“People say no offense when what they mean is I’m about to insult you but don’t get mad. It’s rude.” Why my mother’s words came out of my mouth just then I couldn’t have explained. It was like the main part of my brain was freaking out, and so dumber parts were free to speak up.
“I didn’t say it to Caryl, so it doesn’t count.” Ryan looked as if he was really enjoying himself.

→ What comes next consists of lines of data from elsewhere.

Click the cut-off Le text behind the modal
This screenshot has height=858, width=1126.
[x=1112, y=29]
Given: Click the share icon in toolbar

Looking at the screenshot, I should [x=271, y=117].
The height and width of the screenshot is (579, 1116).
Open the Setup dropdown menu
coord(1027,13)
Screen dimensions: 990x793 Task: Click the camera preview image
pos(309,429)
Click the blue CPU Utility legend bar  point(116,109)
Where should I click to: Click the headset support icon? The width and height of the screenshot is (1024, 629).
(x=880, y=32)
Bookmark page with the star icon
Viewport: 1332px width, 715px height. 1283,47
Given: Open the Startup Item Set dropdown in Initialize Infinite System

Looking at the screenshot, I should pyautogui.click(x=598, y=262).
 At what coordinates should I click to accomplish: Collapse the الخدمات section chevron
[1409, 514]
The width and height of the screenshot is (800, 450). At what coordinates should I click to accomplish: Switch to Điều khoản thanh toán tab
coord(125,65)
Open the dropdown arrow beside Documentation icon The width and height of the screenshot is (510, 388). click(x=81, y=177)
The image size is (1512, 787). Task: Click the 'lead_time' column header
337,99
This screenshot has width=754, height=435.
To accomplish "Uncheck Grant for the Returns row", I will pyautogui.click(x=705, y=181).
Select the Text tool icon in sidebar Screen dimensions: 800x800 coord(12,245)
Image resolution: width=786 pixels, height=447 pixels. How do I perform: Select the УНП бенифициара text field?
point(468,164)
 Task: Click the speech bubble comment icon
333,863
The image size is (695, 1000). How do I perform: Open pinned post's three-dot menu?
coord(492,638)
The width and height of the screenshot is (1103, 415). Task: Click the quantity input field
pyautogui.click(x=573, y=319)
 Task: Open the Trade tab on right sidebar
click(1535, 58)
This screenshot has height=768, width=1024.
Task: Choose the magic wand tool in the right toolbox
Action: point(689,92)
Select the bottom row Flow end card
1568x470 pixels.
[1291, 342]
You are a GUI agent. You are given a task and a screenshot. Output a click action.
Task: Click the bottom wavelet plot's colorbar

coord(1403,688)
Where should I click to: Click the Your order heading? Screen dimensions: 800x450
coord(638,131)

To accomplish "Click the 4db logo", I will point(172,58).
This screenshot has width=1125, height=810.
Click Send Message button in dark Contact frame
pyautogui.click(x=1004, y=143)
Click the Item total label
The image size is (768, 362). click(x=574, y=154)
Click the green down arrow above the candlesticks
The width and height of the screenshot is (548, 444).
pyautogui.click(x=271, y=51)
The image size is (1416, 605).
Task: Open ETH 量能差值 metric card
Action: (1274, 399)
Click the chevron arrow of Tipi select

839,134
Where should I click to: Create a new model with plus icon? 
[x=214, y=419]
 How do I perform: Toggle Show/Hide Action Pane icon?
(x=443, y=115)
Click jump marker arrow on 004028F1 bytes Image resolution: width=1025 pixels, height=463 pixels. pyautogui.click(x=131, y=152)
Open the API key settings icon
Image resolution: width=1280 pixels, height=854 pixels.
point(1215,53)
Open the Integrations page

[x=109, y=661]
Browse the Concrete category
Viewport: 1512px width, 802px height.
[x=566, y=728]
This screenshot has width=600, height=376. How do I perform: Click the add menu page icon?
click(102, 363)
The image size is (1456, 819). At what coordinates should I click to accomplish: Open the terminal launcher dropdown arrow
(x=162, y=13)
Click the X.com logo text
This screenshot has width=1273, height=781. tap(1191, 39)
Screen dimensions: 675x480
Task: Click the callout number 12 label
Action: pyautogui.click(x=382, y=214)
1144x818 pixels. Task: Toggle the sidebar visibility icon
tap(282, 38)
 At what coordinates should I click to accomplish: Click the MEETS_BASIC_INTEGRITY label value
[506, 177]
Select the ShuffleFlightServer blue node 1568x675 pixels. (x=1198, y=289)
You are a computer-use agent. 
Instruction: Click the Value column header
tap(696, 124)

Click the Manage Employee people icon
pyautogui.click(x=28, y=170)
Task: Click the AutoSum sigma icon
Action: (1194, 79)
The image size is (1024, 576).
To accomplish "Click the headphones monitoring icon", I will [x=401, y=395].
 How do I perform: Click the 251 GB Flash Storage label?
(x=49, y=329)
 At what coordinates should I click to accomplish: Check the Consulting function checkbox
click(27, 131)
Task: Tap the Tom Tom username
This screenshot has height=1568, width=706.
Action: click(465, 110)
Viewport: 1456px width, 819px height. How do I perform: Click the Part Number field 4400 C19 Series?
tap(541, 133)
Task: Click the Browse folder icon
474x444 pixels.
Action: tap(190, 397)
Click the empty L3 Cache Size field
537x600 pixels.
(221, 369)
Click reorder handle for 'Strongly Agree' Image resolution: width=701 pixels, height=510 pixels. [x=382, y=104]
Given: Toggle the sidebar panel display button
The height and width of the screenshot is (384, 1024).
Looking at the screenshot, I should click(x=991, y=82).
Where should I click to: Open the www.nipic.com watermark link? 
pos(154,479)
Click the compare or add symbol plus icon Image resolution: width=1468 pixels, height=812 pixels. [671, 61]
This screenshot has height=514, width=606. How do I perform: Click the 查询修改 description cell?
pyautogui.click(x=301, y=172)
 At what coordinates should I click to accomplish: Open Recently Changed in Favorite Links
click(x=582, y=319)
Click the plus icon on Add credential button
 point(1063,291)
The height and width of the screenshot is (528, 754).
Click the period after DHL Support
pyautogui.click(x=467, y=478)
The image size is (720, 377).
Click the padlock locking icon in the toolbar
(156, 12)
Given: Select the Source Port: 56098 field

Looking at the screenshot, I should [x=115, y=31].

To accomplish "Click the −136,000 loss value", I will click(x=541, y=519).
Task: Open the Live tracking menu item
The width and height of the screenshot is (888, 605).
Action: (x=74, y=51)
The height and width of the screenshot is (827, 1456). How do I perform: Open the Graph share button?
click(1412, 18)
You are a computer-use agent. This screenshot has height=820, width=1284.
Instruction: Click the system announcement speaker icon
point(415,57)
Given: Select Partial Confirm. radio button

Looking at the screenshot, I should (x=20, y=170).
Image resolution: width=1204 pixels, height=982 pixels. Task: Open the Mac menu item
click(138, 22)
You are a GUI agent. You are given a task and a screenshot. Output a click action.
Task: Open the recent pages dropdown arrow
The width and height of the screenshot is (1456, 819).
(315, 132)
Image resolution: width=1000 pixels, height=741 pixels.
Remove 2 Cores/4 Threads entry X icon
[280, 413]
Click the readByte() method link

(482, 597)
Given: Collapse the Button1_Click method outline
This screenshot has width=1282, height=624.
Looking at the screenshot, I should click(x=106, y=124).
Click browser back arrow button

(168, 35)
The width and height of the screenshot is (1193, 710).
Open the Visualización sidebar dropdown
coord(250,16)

“She could work,” Bay announced. “Get her into hair and makeup and then into the actual wardrobe, including the wings. Do you mind if we dye those red streaks pink or purple to match the outfit?”
“Don’t I have to agree to it first? Sign a contract?” I asked as someone reached for my elbow.
Ryan knelt in front of me as he had for the fairy princess. “We’ll give you the money we were going to give to Caryl. Please, fair maiden, be in my music video so we don’t waste over a million dollars.”
I didn’t know if Ryan had personally contributed to that amount, but given his financial situation, all the ways I owed him, the offer of even more money, and that he was kneeling—how could I say no? “I’mreallynot an actress.”
“You’ll be fine,” he assured me. “Do you mind if they dye your streaks?”
“No.” I could always redo them red later.
“No, you won’t do it, or no, you don’t mind about your hair?”
“I’ll do it,” I told him. “And I don’t mind about my hair.”
Have you ever regretted a decision so quickly that you felt a blinding pain right behind your eyeballs?
This is a mistake!kept running on repeat through my brain as the beauty team got me ready. I knew I would go out there and make a total fool of myself. The hairstylist decided on purple streaks, as all she had to do was add some blue to the red. My hair, makeup, and outfit were completed in record time. The dress was too long, so the head of wardrobe slashed off four inches or so, giving it this jagged look that somehow worked. As if the dress had always been that way.
All the same, I felt like a little girl wearing her mother’s shoes and outfit. I was a fake and a fraud, and soon they would all know it.
The success of this video now rested on my untrained, unprepared shoulders.
I was glad I hadn’t eaten that morning because I seriously felt like I was about to puke.
CHAPTER SIXTEEN
Bay had me go to the throne recently vacated by Caryl. It wasn’t uncomfortable, as I’d imagined. There was even a cushion. In fact, it was far more comfortable than the collapsible chair I’d been in all morning. Bay called Ryan over, intending to speak to both of us at the same time.
“This is a song about loss. It’s also a song about aching regret. About desire. About wanting someone so badly, but there’s nothing you can do about it. You can’t even touch each other. You can’t change your situation or the fact that you’re from two completely different worlds.”
It was starting to hit a little too close to home.
“You’re a princess, and he’s a lowly knight who would do anything for you—slay any dragon, defeat any foe, defend your kingdom. But you’ll never be together. It will never be real. It will never work, and it’s killing you both.”
Now I was sure that Bay Michaelsen was straight trolling me.
“When he kneels, I want you to look at him with longing. Like he’s the most beautiful thing you’ve ever seen, and all you want to do is kiss him and hold him, but you can’t. Ryan, when you look up at her, I want to see the same thing on your face.”
This was probably the most nervous I’d ever felt in my entire life. They started the music, and Ryan walked through the forest to me, then knelt at the base of the throne.
When he raised his eyes to mine, I gasped and started breathing hard. He looked at me with so much desire, with so much naked want in his eyes, that I had to grip the armrests of the throne to not fling myself at him.
I didn’t have to act. No pretense necessary. I only had to let my emotions show on my face. Which wasn’t hard because, despite my nickname, I was a fairly emotional and passionate person. I’d never been all that great at lying. I basically had to be myself and let all the things I felt for Ryan show.
Did he do the same? Or was he a much better actor than I’d given him credit for?
“Perfect!” Bay sounded over the moon. “Let’s do it again.”
Again? I wasn’t sure how many times my heart could take it.
It turned out to be a lot of times. A lot.
Every scene that Bay had planned out, we shot at least four or five times. He said it would have been more if this were a movie.